Manawatu Standard

The PM and the new baby

-

Congratula­tions, Jacinda. When your special news came through yesterday, politician­s forgot about politics, at least for a little while, and most voters wished you and your partner and new baby well. And so do we.

The political effects of the prime minister’s pregnancy, on the other hand, are endlessly fascinatin­g. The feel-good factor is huge. Women leaders rarely have babies while in office. Male prime ministers don’t produce children very often either.

When British Prime Minister Tony Blair’s wife Cherie Booth had son Leo in 2001, Labour Britain’s ‘‘cool Britannia’’ reputation got a great boost. And Jacindaman­ia stepped up another notch yesterday too.

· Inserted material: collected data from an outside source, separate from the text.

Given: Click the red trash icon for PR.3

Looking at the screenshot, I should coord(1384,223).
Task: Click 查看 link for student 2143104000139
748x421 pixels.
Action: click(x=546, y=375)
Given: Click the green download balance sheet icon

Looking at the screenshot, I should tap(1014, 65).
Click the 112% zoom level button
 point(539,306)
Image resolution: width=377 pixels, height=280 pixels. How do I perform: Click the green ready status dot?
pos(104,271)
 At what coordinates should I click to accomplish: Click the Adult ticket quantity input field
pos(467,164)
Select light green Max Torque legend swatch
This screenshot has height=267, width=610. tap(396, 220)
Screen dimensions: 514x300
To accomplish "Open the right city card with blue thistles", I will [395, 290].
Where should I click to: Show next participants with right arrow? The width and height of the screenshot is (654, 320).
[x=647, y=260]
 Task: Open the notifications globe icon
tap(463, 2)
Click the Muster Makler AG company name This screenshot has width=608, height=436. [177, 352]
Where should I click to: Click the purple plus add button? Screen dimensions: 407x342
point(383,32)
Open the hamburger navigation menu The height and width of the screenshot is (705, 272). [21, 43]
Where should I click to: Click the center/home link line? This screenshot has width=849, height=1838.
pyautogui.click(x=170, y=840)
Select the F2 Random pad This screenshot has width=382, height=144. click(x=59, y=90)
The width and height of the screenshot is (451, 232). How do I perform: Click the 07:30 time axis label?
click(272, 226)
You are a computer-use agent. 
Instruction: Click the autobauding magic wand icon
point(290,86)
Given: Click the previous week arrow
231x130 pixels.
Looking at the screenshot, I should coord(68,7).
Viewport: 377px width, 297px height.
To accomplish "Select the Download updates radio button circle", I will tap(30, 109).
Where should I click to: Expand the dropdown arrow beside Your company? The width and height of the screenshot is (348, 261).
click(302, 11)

Prime ministers and their families can’t help being role models, and here the symbolism is also welcome.

Partner Clarke Gayford will be a stay-at-home father after the PM goes back to work, and that remains a rarity despite big changes in our usual gender roles.

Ardern says she’s not the first woman to do multi-tasking, and here she brings good news for working women. She will also admit that she has resources that many other working women do not, even though her job is the most demanding in the country.

But she will still be able to increase the understand­ing of employers and the public generally about the dilemmas and tensions faced by working women.

Those problems remain intensely real and are still too often slighted or ignored both by employers and politician­s.

The Ardern-gayfords are almost an emblem of the modern family: Parents who are older and still unmarried, despite the pregnancy.

There is a striking contrast with Helen Clark, Ardern’s predecesso­r as Labour PM.

Clark felt she had to marry her long-standing partner Peter Davis when she became an MP, although she didn’t want to.

Nowadays, almost no-one would expect either a woman or a male MP to do so, and that is a good thing.

The same deepening social liberalism now gives to gay couples the marriage rights that straight people have always taken for granted.

In a world where so many reactionar­y forces seem to be on the rise, new parts of the liberal revolution continue to blossom.

New Zealand doesn’t have a tradition of ‘‘First Lady’’ or First Family, let alone ‘‘First Man’’. On the whole, that’s a strength. We don’t treat our prime ministeria­l families as a kind of substitute royal family.

The spouses of prime ministers can be as public or as private as they choose.

The case of the Blairs and young Leo is also a reminder, on the other hand, that politics continues its rough and troubled way despite the good news about prime ministeria­l babies.

The fight goes on, despite the happy interlude.